Raymond Hernandez

· Strategically manage and execute safety and performance activities for pre- and post-market medical devices, ensuring patient safety throughout the product lifecycle.

· Evaluate device performance, escalate safety signals, and provide evidence-based medical safety input to internal and external stakeholders.

· Collaborate with cross-functional teams (Pre/Post Market Quality, Clinical, Regulatory, Failure Analysis Lab, and Post-Market Surveillance, Reliability) to ensure compliance with regulatory and quality system standards.

· Assess and escalate safety issues, including changes in severity/frequency of known events or newly identified risks, for investigation and resolution.

· Risk document management and collaboration (pFMEAs, uFMEAs, dFMEAs, PHAs, Hazard and Harms.)

● Project Manager for post-market surveillance remediation, overseeing non-compliant events and clinical remediation processes.

● Led the Field Corrective Action (FCA) Team, coordinating training and action plans for product safety issues.

● Spearheaded the implementation of EU MDR guidelines, ensuring compliance through targeted training and timely execution.

● Provided subject matter expertise in post-market surveillance, regulatory reporting, and medical writing for adverse events, trending/signaling, and clinical studies.

● Supported FDA, BSI, and MDSAP audits, ensuring adherence to all regulatory requirements.

Interim MDR/Vigilance Manager (1 year position): October 2020-2021

· Oversaw day-to-day operations, including WIP, remediation, FCA, and onboarding of contractors and full-time staff.

Senior MDR/Vigilance Supervisor June 2017 – June 2018

● Oversaw day-to-day operations, including WIP, remediation, FCA, and onboarding of contractors and full-time staff, and Remediation lead

· Provided implant, technical, and clinical support for bradycardia, tachycardia, and CRT product lines throughout the territories hospitals, clinics, and doctors office.

· Delivered education, and in-service training to physicians and healthcare professionals.

· Collaborated on clinical research studies, supporting principal investigators and ensuring product safety and risk management.

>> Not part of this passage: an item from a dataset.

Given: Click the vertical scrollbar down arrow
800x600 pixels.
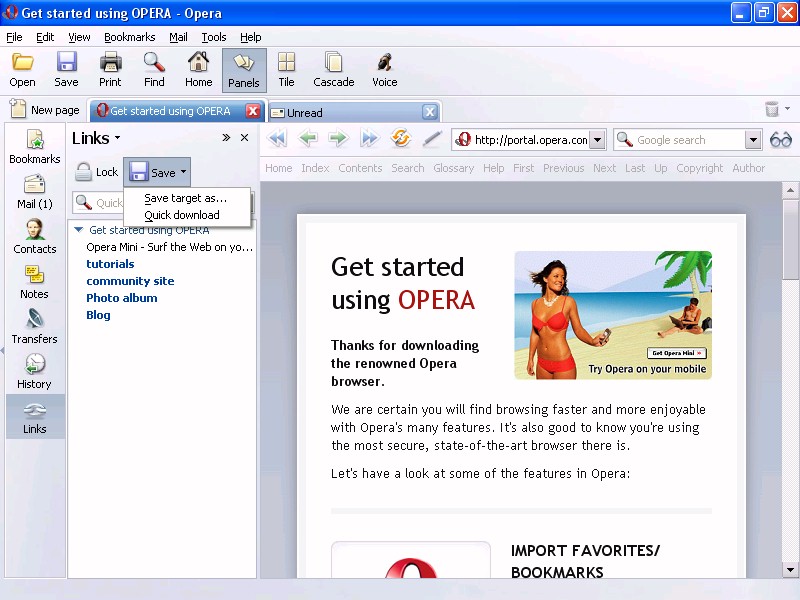Looking at the screenshot, I should pos(790,569).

Clinical Patient Support/Sales Support

● Delivered clinical training and support for physicians, staff, and patients nationwide. (National PSR staff/physician Trainer)

● Led CRM training and education for EP/Cath Lab/OR staff and device teams.

● Partnered with medical directors to standardize therapeutic and diagnostic care policies for MRI-compatible CRM devices.

● Clinical study research: Coordinated cardiac device implants and research clinical trials in collaboration with principal investigators, clinical staff, and provide product surveillance for safety and risk management.

· Managed clinical trials for cardiovascular devices and medical therapies, collaborating with principal investigators.

· Developed hospital-wide data reporting systems and maintained accreditations for multiple cardiovascular service lines. (Chest Pain Center, Cath Lab, and EP Lab, Vascular Lab, Coumadin Clinic, Heart Failure Clinic)

· Organized community cardiovascular health events, symposiums, and physician education programs.

Cardiac Rehab Charge Nurse /Clinical Nurse 3/Cardiac Step-Down Unit

· Provided critical care and rehabilitation support to cardiac patients during inpatient and outpatient recovery.